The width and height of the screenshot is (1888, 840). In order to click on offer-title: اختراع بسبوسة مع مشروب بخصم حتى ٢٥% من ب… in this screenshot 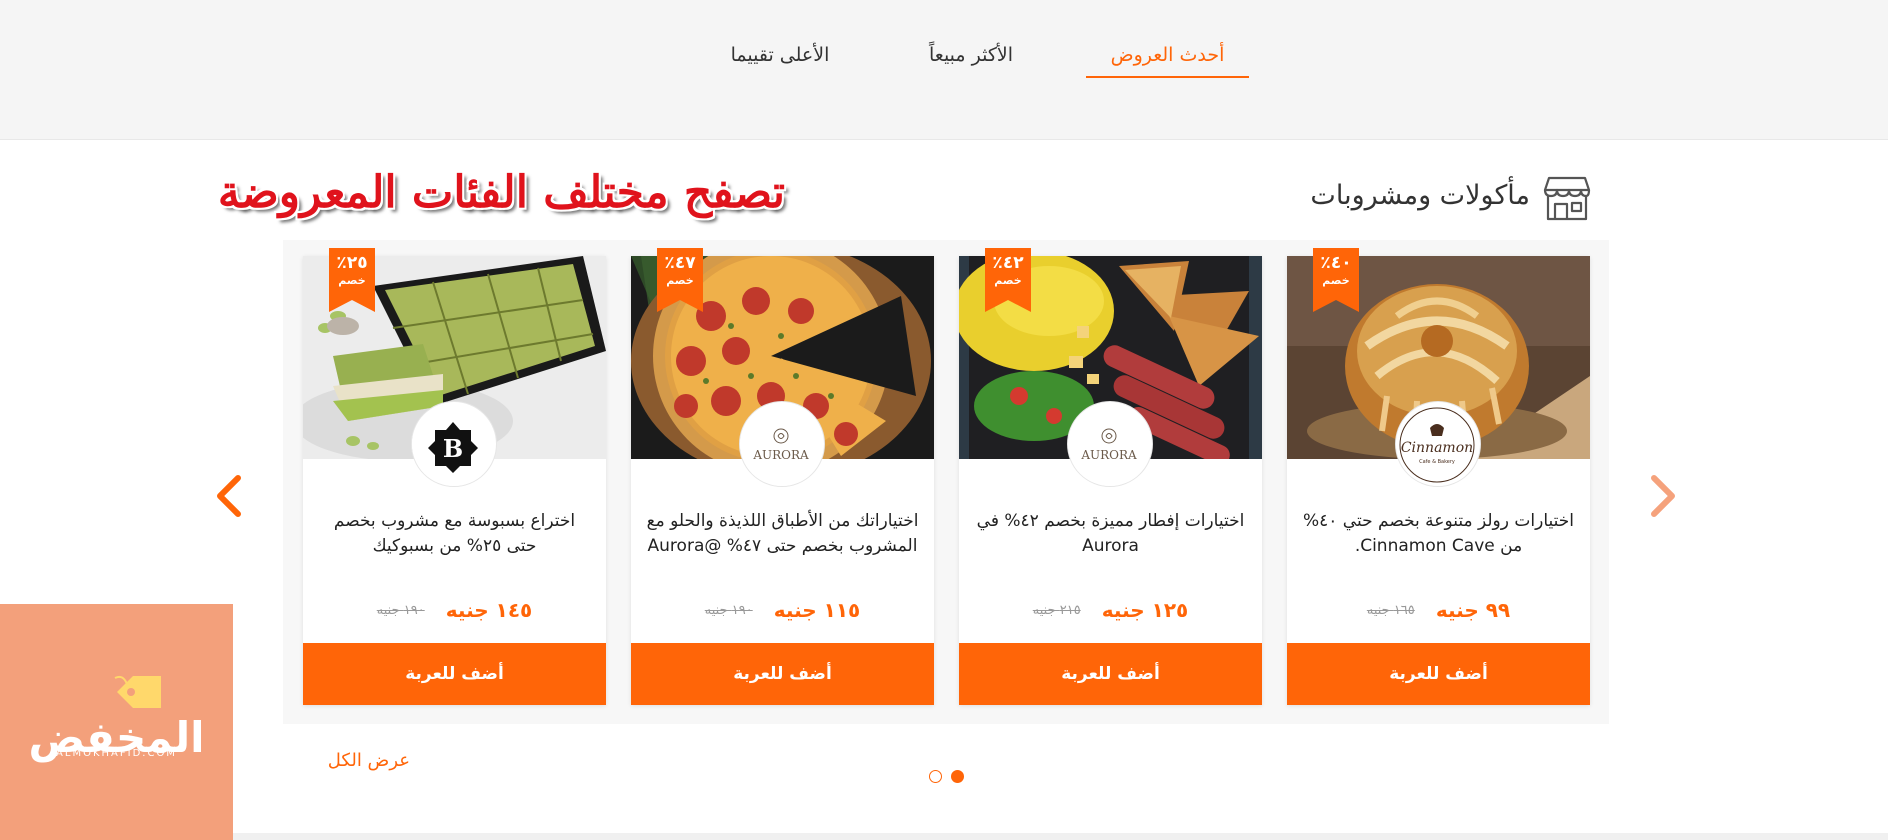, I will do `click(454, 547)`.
* * *
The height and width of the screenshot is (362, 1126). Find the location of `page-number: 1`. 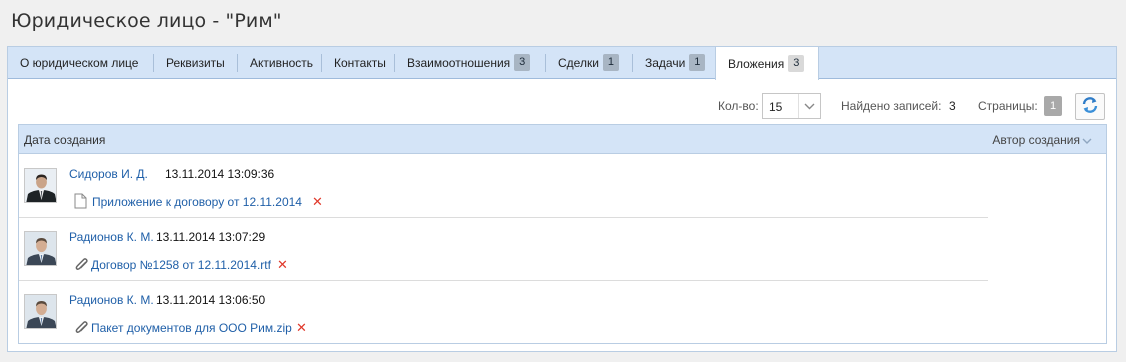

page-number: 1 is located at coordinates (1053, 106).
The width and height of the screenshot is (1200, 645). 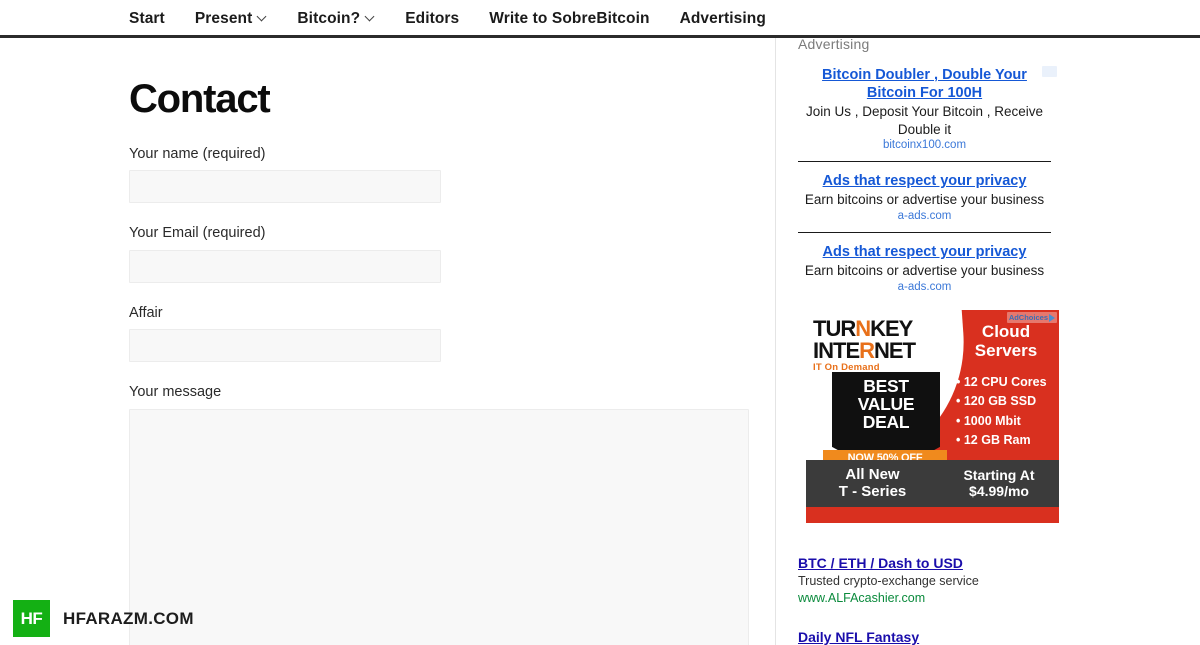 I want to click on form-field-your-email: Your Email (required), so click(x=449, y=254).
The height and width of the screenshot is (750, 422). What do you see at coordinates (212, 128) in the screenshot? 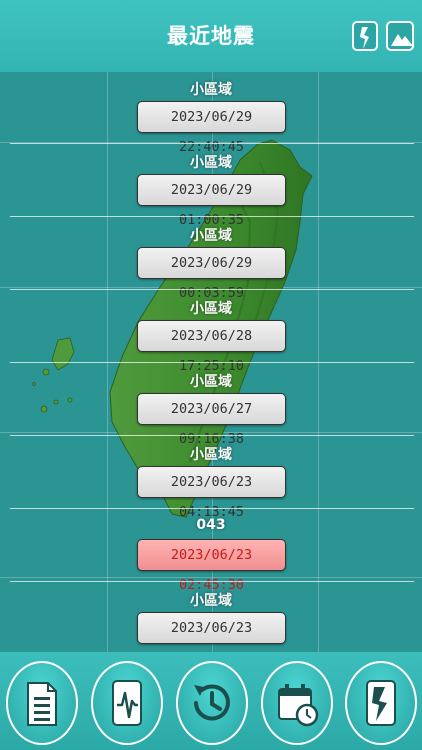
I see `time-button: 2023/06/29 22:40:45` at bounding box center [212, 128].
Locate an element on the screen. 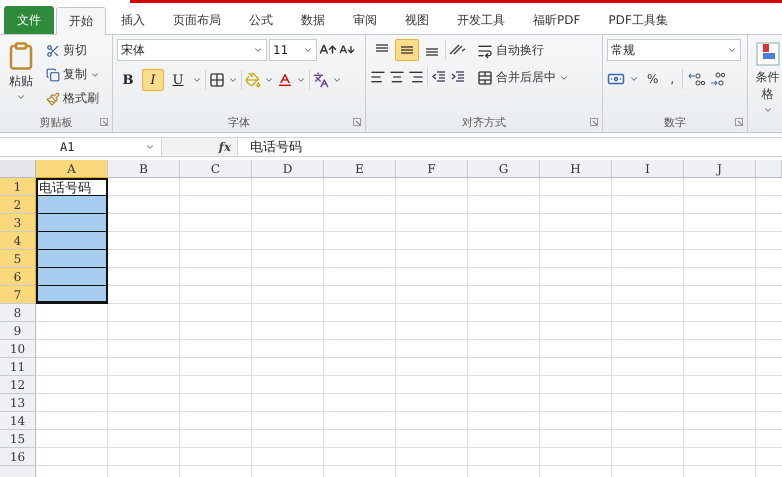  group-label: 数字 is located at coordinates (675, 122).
==
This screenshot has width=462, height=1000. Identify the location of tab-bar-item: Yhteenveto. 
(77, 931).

* _Task to carry out_
Can you copy out the listing word for word, from the line containing "The height and width of the screenshot is (362, 1126)." through the line containing "page-number: 1 is"? Leave the pictures out of your copy.

* _Exercise solution_
The height and width of the screenshot is (362, 1126). Find the location of `page-number: 1`. 

page-number: 1 is located at coordinates (1053, 106).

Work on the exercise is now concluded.